La IX Cumbre de las Américas ha concretado un escenario transformador de las relaciones de América Latina y el Caribe con Estados Unidos, que pudiera favorecer a Cuba en varios sentidos, en particular para sus relaciones con Washington. A no ser que tenga una vocación especial para el ridículo, si Biden efectivamente acepta la invitación de Fernández y se presenta en la Cumbre de la CELAC en Buenos Aires, como aseguran algunos medios de prensa, difícilmente lo haría sin haber modificado ciertos aspectos de su política hacia Cuba.
Los pasos dados en función de cumplir con los acuerdos migratorios, ampliar la posibilidad de viajes a Cuba y flexibilizar las restricciones de remesas a la Isla, lo que obliga a contactos y negociaciones, que inevitablemente extienden las relaciones bilaterales a otros ámbitos, indica que ya no tiene tanto peso el pronóstico del inminente derrumbe del régimen cubano, heredado de Trump y la derecha cubanoamericana. En este contexto, tendría sentido orientar la política hacia Cuba en la dirección que el propio Biden planteó en su campaña y que podría rendirle beneficios electorales en ciertos sectores de la comunidad cubanoamericana.  

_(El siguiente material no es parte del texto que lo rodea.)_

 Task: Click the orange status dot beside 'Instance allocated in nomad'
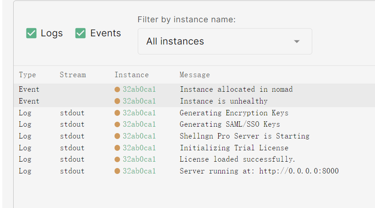pyautogui.click(x=117, y=89)
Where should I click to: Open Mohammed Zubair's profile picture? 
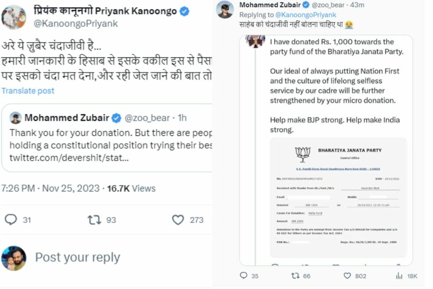(225, 8)
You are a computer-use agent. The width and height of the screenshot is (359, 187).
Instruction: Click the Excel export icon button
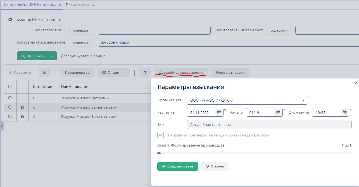[x=45, y=73]
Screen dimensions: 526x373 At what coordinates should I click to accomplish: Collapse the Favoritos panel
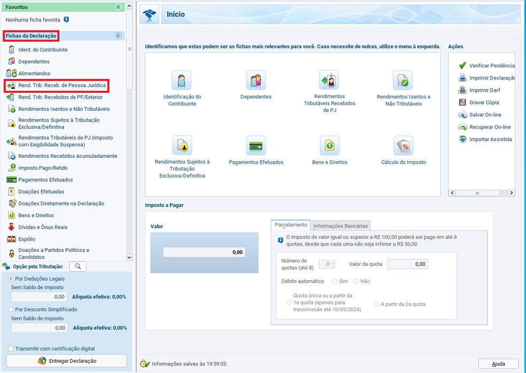[118, 7]

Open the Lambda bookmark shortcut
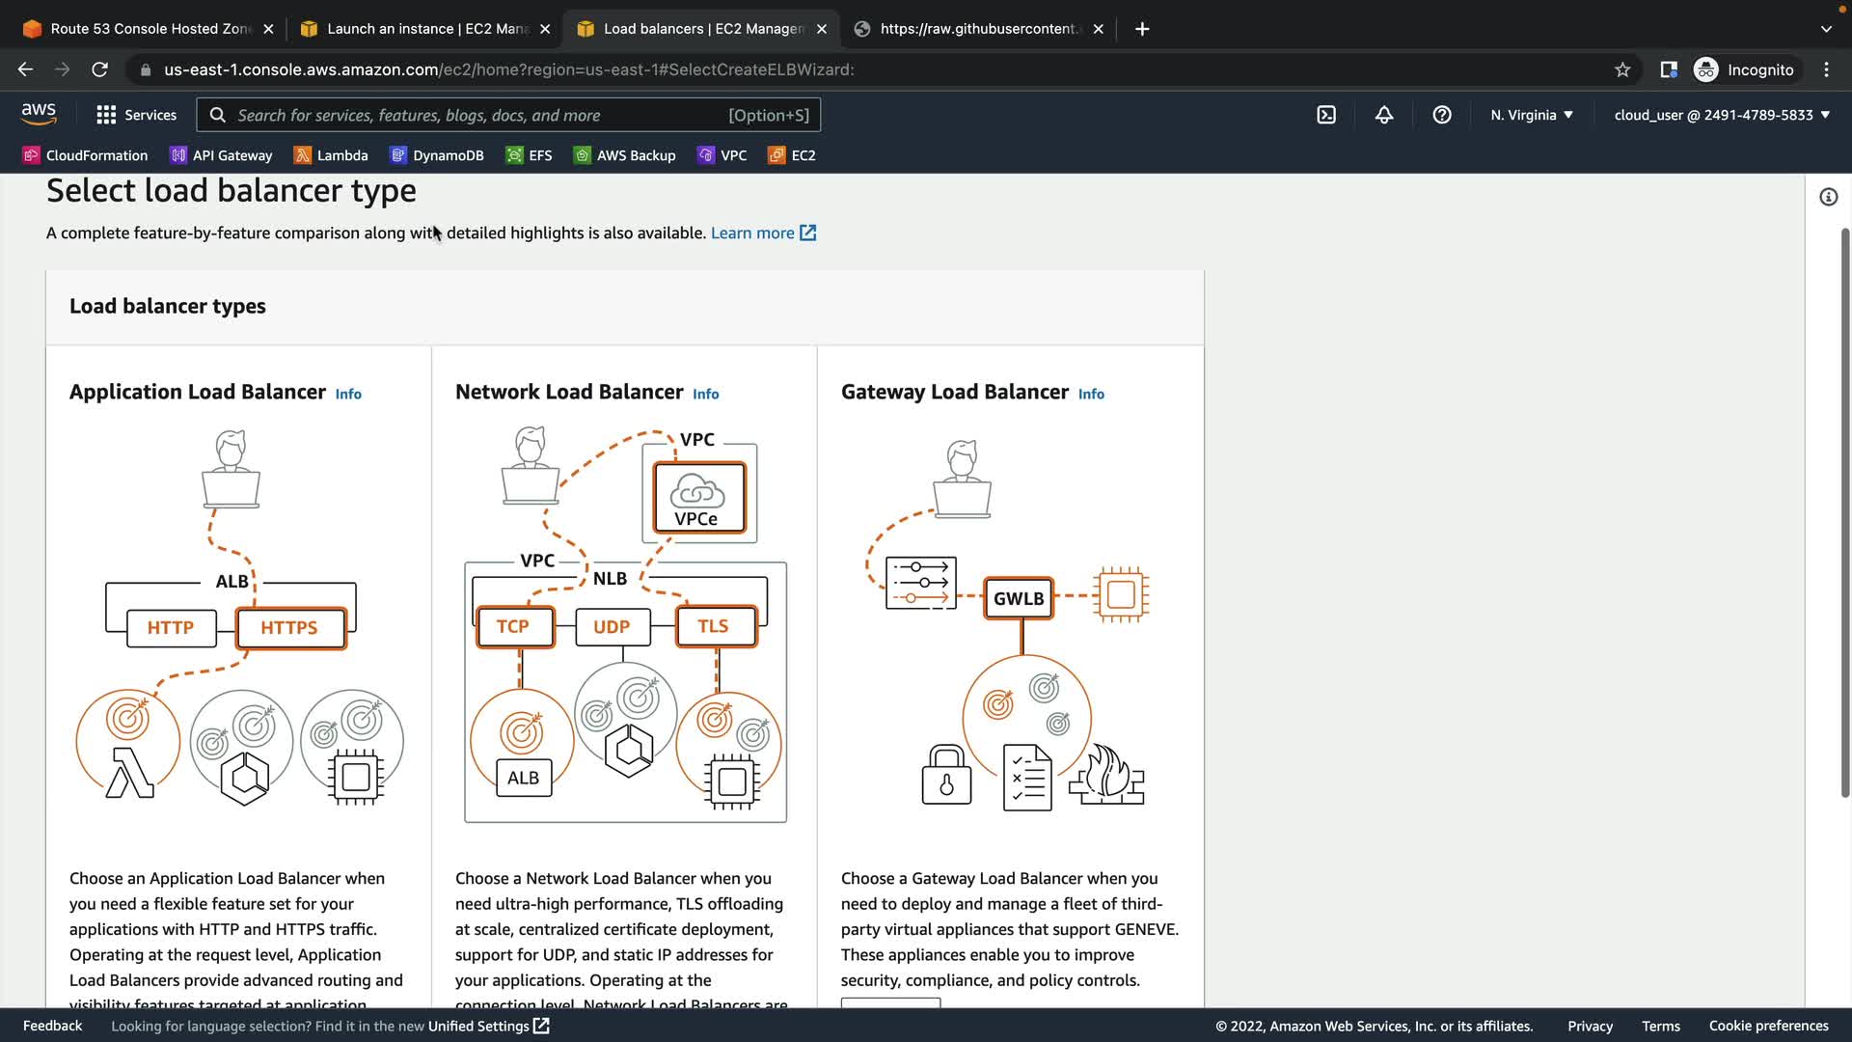coord(331,155)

No se trata de levantar el bloqueo, una decisión que corresponde al Congreso, donde los pronósticos son muy negativos para los demócratas en las elecciones de noviembre, pero podría llevar a cabo algunas medidas ejecutivas, tal y como hizo Obama, y desmantelar parte de lo establecido por Donald Trump, con las que el gobierno demócrata no tiene ningún compromiso y es motivo de fricciones con otros países.
Otra posible iniciativa, es sacar a Cuba de la lista de países terroristas, una medida tan arbitraria e injustificada, que hasta Donald Trump dudó en llevarla a cabo. Por la incidencia que también tiene el Congreso en este proceso, es lógico suponer que, si se plantea hacerlo, trataría de llevarlo a cabo antes de noviembre.

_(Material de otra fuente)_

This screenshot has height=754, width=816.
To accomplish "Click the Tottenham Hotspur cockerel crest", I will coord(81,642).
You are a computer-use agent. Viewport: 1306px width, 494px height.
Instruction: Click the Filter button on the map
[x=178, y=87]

En realidad, el escenario que se le presentó a Biden en la IX Cumbre fue bastante parecido a lo ocurrido en la VI Cumbre, celebrada en 2012 en Cartagena, Colombia, cuando la mayoría exigieron la presencia de Cuba y los presidentes de Ecuador y Nicaragua no asistieron en protesta por la no inclusión del país caribeño. El aislamiento norteamericano de cara a este asunto, fue uno de los factores que motivó a Barack Obama a revisar la política hacia Cuba, lo que tuvo expresión en la próxima Cumbre, celebrada en Panamá tres años después, la única que ha contado con la presencia de todos los gobiernos de la región.
La diferencia estriba en que ahora el movimiento por la inclusión de Cuba, Venezuela y Nicaragua, así como el levantamiento del bloqueo y la revisión del sistema interamericano, está siendo encabezado por México, la principal prioridad de Estados Unidos en su política hacia América Latina y el Caribe. El presidente mexicano Andrés Manuel López Obrador se ha planteado recuperar el papel de su país como interlocutor de la región frente a Estados Unidos y lo hace por razones ideológicas e intereses políticos domésticos, pero también porque esto potencia la capacidad negociadora mexicana de cara al poderoso vecino del Norte.
El panorama que se le presenta al gobierno de Biden en América Latina y el Caribe no es nada promisorio para la hegemonía norteamericana, toda vez que otros actores internacionales, particularmente China, inciden de manera creciente en la región y la emergencia de gobiernos progresistas pudiera ser aún más contundente, a partir de los resultados de las próximas elecciones en Colombia y Brasil. Esta es la realidad que reflejó la pasada Cumbre de las Américas, que quizás sea la última, ya que, al menos hasta ahora, ningún país se ha ofrecido para organizarla.